15 いつも不幸でいて欲しい
15
名はオズワルド・ラフォルグ。
この男はラフォルグ侯爵家待望の嫡男として生まれ、何不自由なく与えられて大切に大切に育てられた。
そんな風に育てられたからなのかはわからないが、なんでも自分の思い通りになると思っている節があり世の中を少々舐めていて。
我儘なお坊ちゃま。
それがオズワルドという人物を説明するのに、一番適した表現だろう。
そんなオズワルドの家は由緒正しき騎士の家系で、これまで多くの騎士達を家門から輩出してきた名門。
そしてそれはオズワルドの父ラフォルグ侯爵も例に漏れず騎士で、病気で現役を退くまでは王城で王の護衛をしていたような優秀な人物である。
だが息子のオズワルドはといえば、驚くほど不真面目で騎士になる為の試験に数年落ち続けているような落ちこぼれ。
だから本当に血の繋がった親子なのかと、周囲が本気で疑うほど人としての出来が悪かった。
そんなラフォルグ侯爵家の嫡男オズワルドに連れられて、リリアンは王都にあるラフォルグ侯爵家の屋敷に遥々やってきていた。
「まあ、なんて素敵なお屋敷でしょう……!」
「リリアンおいで、屋敷の中を案内してあげよう」
「はい、オズワルド様!」
オズワルドに案内された屋敷は辺境にあるみすぼらしい子爵家とは違って、広く豪華だった。
それに侯爵家の屋敷には使用人も沢山いて、常に至れり尽くせり。
そしてリリアンの為に用意された部屋は。
リリアン好みに改装してくれているし、置かれた調度品はどれも一級品ばかりで使いやすい。

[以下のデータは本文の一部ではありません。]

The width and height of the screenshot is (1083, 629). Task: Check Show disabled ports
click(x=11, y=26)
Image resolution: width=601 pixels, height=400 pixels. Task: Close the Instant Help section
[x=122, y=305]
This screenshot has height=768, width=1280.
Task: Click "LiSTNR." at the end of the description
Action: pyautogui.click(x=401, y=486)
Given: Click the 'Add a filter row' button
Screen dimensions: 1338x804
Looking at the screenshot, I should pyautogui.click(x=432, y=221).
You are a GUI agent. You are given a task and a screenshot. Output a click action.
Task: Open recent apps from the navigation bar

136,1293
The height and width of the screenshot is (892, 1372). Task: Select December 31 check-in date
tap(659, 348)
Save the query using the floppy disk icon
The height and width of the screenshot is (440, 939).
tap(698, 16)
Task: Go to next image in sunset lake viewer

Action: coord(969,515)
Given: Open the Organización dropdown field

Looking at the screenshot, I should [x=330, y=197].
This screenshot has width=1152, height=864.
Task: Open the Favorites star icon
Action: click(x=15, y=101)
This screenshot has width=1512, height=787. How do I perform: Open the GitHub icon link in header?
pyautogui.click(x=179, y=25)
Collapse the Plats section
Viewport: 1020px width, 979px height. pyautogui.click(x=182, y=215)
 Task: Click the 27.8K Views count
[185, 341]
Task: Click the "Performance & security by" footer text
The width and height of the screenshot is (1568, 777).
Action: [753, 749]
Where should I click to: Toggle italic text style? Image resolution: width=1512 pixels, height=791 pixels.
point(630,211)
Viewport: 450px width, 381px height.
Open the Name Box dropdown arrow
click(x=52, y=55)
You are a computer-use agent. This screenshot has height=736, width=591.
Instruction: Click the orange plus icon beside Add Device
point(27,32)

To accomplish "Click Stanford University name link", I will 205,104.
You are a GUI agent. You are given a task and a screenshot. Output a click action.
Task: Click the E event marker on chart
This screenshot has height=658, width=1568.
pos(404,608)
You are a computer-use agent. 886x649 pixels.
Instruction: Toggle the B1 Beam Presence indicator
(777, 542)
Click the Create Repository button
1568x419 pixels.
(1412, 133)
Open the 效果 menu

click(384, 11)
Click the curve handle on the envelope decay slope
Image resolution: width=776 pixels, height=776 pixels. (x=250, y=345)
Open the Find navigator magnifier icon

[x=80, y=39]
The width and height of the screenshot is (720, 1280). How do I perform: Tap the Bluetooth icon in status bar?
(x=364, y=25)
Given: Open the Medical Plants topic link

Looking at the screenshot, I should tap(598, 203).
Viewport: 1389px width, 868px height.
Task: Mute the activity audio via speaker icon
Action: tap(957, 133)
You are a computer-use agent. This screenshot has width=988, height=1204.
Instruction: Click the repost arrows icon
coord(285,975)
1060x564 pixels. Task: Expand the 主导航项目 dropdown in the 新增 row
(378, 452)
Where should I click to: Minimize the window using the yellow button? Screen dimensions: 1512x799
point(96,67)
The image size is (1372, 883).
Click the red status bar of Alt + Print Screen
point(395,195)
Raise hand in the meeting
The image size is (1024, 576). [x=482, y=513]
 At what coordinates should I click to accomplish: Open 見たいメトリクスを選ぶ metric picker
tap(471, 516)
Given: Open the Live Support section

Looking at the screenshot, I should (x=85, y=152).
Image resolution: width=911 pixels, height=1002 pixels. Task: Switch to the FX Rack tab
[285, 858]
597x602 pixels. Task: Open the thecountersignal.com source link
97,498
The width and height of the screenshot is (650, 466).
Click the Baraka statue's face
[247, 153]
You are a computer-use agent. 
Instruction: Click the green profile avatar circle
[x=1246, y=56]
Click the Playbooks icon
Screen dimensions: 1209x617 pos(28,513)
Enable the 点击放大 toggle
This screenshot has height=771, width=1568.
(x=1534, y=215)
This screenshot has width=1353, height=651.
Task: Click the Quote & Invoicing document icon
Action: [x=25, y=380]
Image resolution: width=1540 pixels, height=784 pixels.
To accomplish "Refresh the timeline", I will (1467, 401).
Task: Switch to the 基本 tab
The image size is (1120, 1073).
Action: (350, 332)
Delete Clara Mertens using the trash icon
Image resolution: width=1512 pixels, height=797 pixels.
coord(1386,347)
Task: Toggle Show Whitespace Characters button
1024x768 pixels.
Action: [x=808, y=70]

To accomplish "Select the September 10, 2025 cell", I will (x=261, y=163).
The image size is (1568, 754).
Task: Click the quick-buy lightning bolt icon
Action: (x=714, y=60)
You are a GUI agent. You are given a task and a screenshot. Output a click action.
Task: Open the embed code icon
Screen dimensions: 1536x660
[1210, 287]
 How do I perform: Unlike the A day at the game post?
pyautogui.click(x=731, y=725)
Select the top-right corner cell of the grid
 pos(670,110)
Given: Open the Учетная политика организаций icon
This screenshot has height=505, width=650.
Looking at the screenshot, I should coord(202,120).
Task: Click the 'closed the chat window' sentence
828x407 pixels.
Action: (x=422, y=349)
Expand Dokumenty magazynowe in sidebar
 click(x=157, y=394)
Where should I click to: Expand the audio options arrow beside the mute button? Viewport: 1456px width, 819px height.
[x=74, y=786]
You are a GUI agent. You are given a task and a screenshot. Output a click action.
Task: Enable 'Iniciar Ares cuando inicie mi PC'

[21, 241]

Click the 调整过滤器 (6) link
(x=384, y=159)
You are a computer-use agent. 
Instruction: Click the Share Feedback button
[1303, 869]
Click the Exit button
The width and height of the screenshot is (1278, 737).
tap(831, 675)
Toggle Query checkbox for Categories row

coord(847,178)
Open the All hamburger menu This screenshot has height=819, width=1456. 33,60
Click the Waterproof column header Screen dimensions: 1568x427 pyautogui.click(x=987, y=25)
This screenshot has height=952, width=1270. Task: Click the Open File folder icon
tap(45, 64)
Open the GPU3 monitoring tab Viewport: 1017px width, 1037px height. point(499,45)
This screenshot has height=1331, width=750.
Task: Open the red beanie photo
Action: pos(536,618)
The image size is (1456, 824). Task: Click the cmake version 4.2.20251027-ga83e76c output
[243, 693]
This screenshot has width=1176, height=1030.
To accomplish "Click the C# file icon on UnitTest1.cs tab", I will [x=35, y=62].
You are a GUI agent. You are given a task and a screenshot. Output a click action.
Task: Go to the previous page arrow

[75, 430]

それに部屋の奥にある衣装部屋を開ければ、リリアン好みのドレスや装飾品で埋め尽くされていて。
リリアンはうっとりと幸せそうに微笑んだ。
「オズワルド様! このドレスに宝石って……」
「もちろんここにある全てはリリアンへのプレゼントだよ? 君は私の妻になるんだ、だからこのくらいは持っていないと困るからね?」
と、言ったオズワルドは得意満面で。
「ありがとう! リリアンはとっても嬉しいです……オズワルド様大好きっ……!」
「君に喜んで貰えて私も嬉しい、ああ私の可愛いリリアン……」
そんな二人はまだ日が高いというのに雪崩込むようにベッドに入り、時間を忘れて今日も睦み合う。
全て完璧だった。
全部リリアンが望んだ通り。
そこには一寸の狂いもなくて、リリアンは過去最高に幸せな気分だった。
それにもうすぐここの女主人に自分がなれると考えると、リリアンの気分は更に良くなった。
……だけどなにかが少し物足りない。
どうしてだろうと考えれば直ぐに答えは出た、この幸せを自慢する相手がここにはいないのだ。
欲しいものが手に入っても、それを自慢して優越感に浸れなかったらリリアンはつまらない。
だからオズワルドが屋敷にいない隙に、王宮まで姉マリアベルに会いに行った。
そして初めてきた王宮はきらびやかで、広いという言葉では言い表せないほど広くてリリアンは見惚れた。
それに王宮には美しいドレスを身に纏った令嬢達や、辺境では一度も見たこともないような素敵な男性達が沢山いて。
リリアンは腹が立った。
こんな素敵な所に可愛いリリアンではなく、あの地味な姉がいるということが。
姉マリアベルの居場所は直ぐにわかった。
そして妹だと伝えると、若い騎士は部屋まで親切に案内してくれてリリアンは余計に腹が立った。
自分を差し置いて、お姉様がこんなに居心地のいい場所にいるなんて許せない。
姉マリアベルにはいつも不幸でいて欲しい。
そして久し振りに対面した姉マリアベルは、生意気にもリリアンの事を冷たくあしらった。
だから自分の立場をわからせてやろうとしたら、素敵な男性が姉を助けたのだ。
オズワルドはリリアンのワガママは何でも聞いてくれる、けれど容姿は普通で好みじゃない。
それにリリアンは、オズワルドの事が好きだから結婚するわけじゃない。
妊娠してしまったから、仕方なくオズワルドと結婚するだけで言うほど好きじゃなかった。
でも姉を助けに来た彼は目を見張るほどの美男子で、とても好みの顔だった。
「あんな素敵な人に地味なお姉様が守られてるなんて絶対に許せない、お腹の子どもさえいなければ奪うのに……」
姉から奪った純白のウェディングドレスを前にして、ぽつりと溢れ落ちた本音は行く宛もなく寝室の闇に消える。
それはオズワルドとリリアンの結婚予定日まで、残り二週間を切った日の事だった。